▶ **Task prompt**
Look for "computer" in each line of the records, and copy the lines that have it.

(Listed entries)

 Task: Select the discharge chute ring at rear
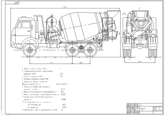point(112,38)
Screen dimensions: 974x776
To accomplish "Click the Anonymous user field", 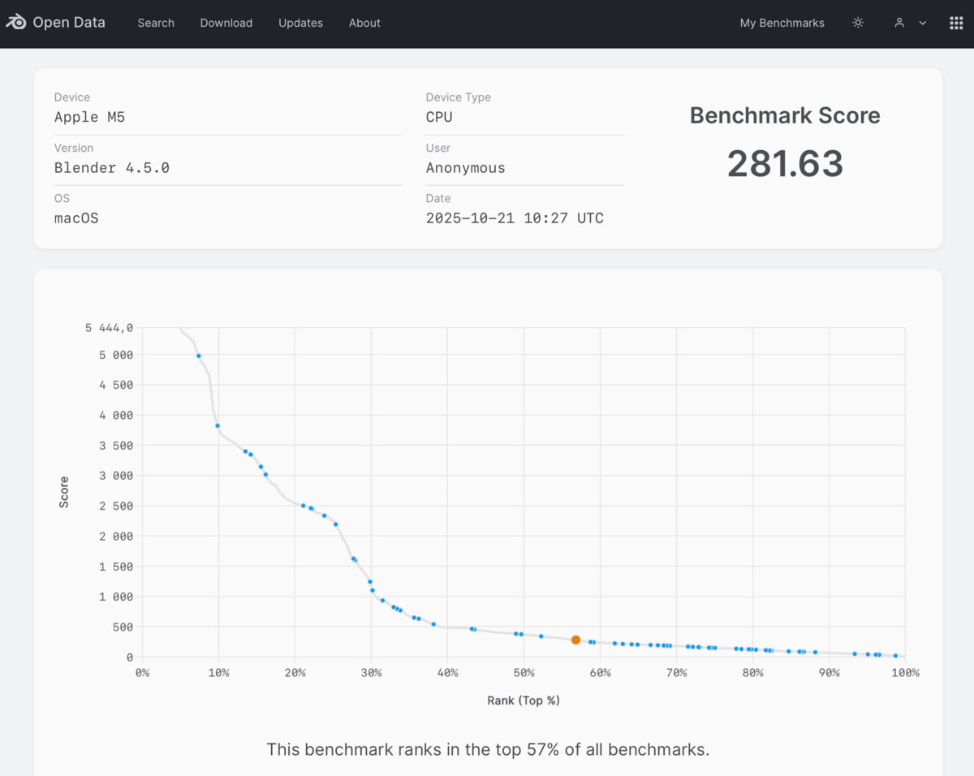I will 465,168.
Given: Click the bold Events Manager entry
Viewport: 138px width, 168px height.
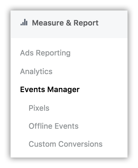Looking at the screenshot, I should [x=50, y=89].
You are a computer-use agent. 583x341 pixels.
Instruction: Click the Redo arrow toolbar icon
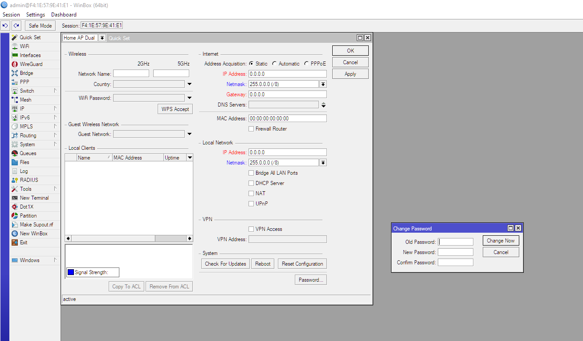pyautogui.click(x=16, y=26)
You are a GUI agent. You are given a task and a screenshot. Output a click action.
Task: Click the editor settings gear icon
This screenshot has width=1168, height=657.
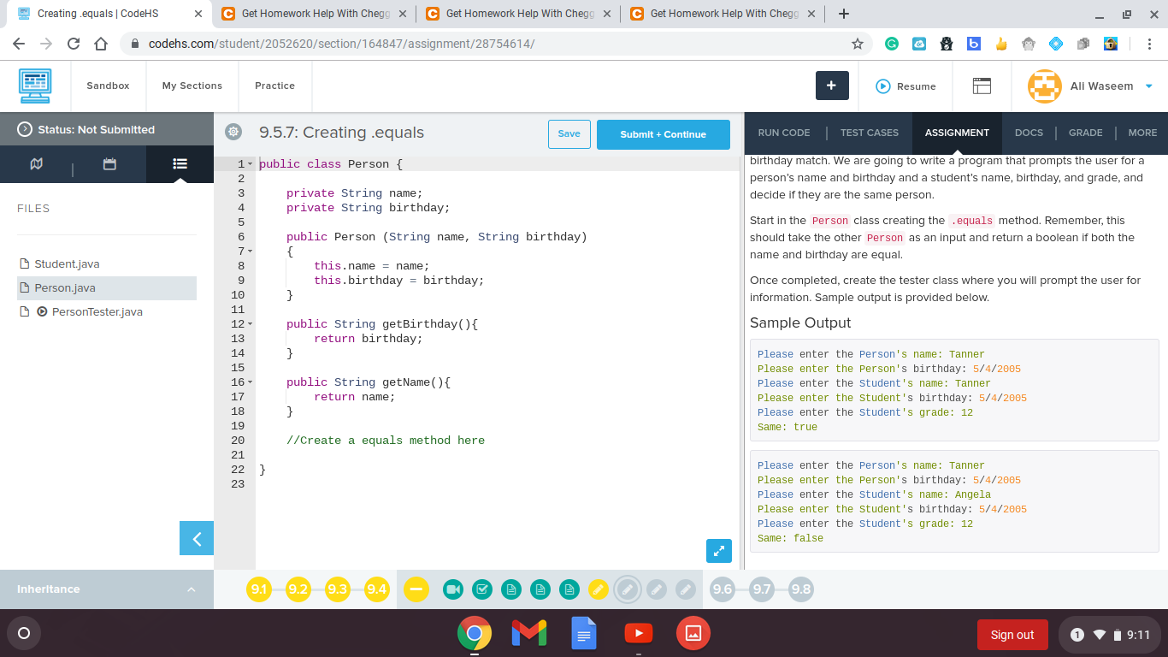tap(233, 133)
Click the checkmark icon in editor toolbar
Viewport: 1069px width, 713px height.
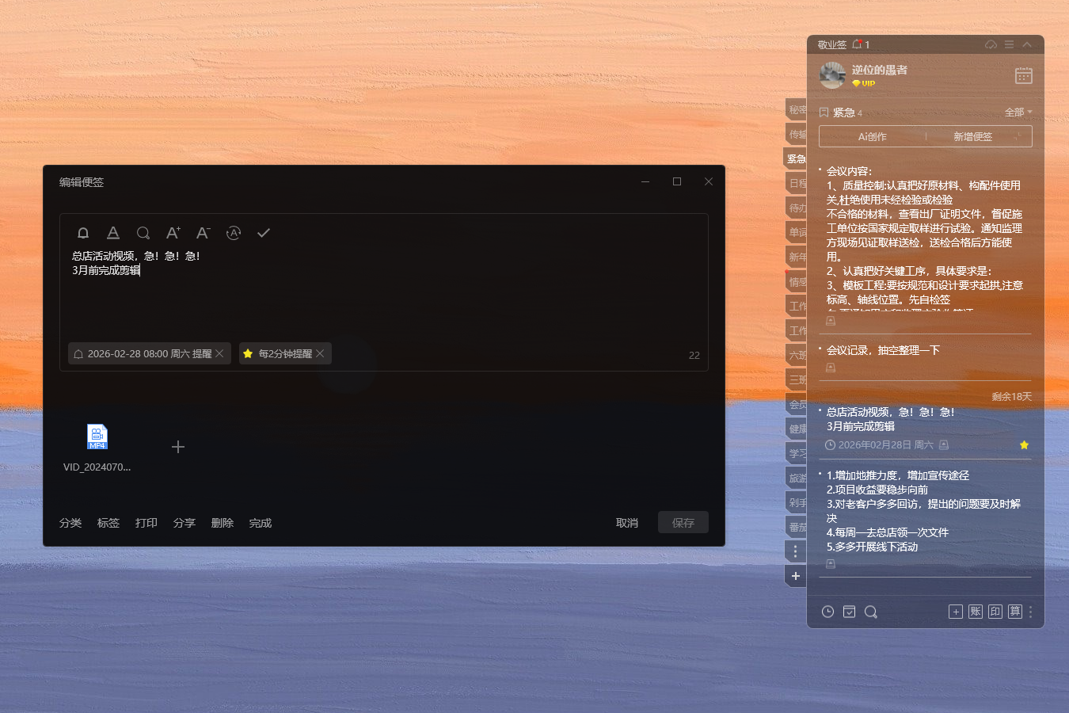[264, 233]

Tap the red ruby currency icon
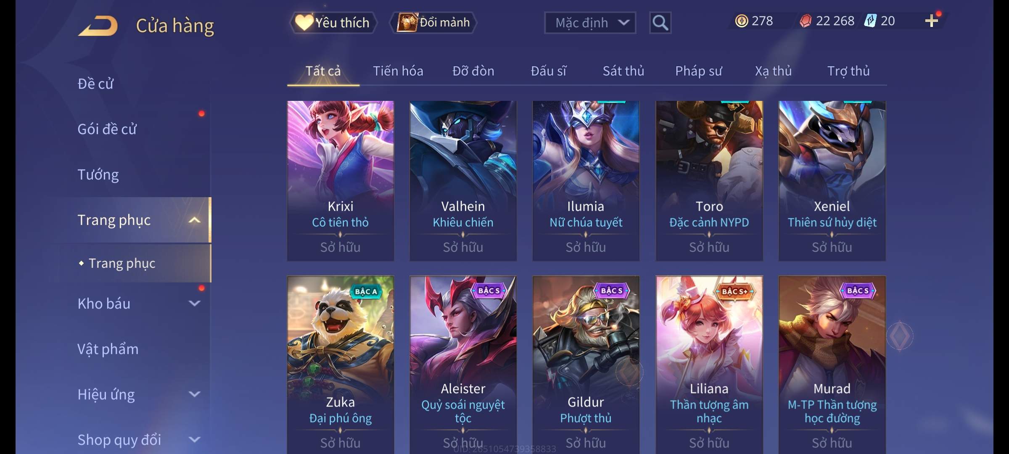tap(806, 21)
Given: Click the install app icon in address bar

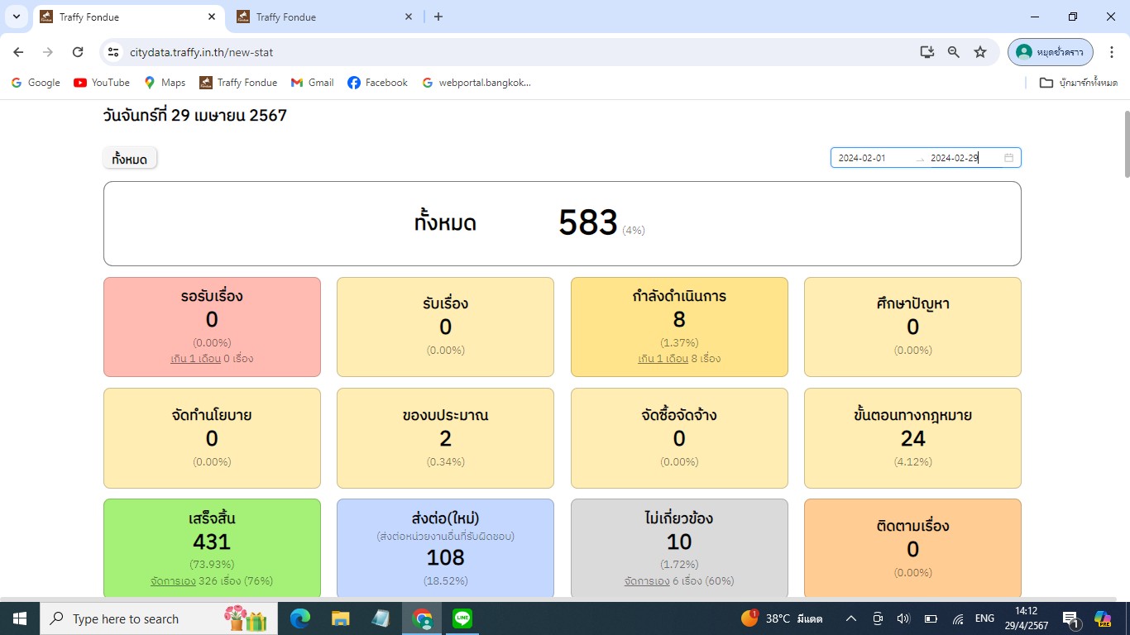Looking at the screenshot, I should point(927,52).
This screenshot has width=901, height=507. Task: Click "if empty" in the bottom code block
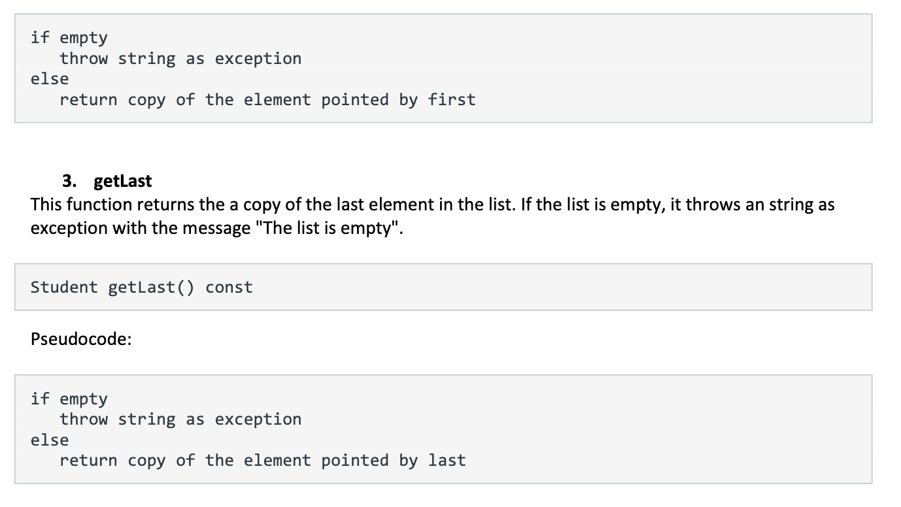(x=69, y=399)
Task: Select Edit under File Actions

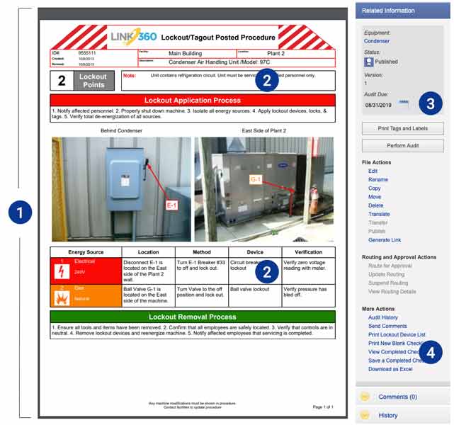Action: (373, 171)
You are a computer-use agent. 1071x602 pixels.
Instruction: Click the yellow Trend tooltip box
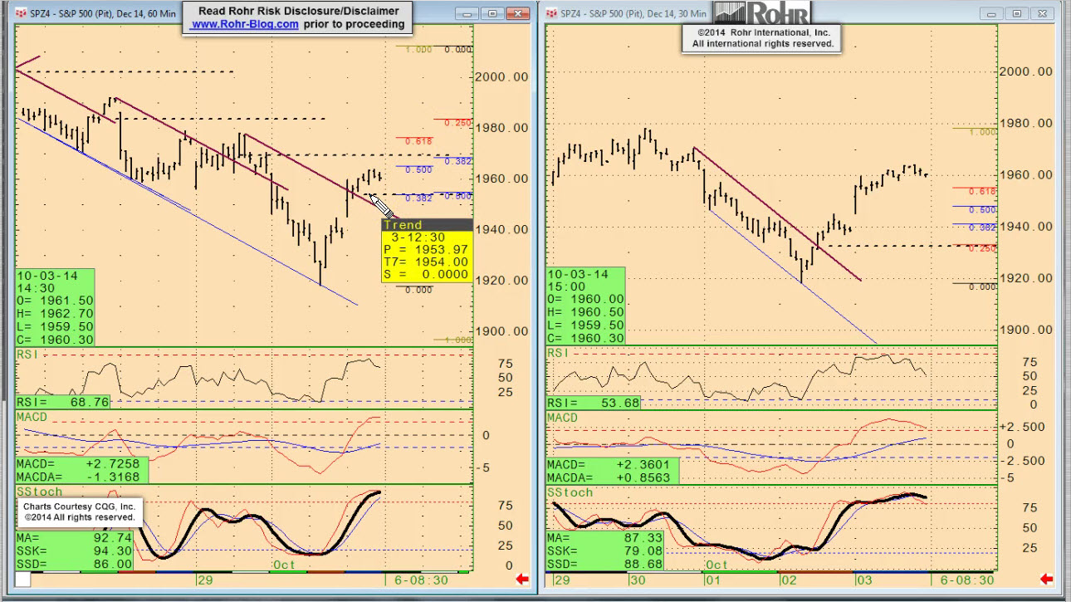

(End Listed entries)

▶ **Problem solution**
You are a computer-use agent. 583x341 pixels.
You are a computer-use agent. 1071x602 pixels.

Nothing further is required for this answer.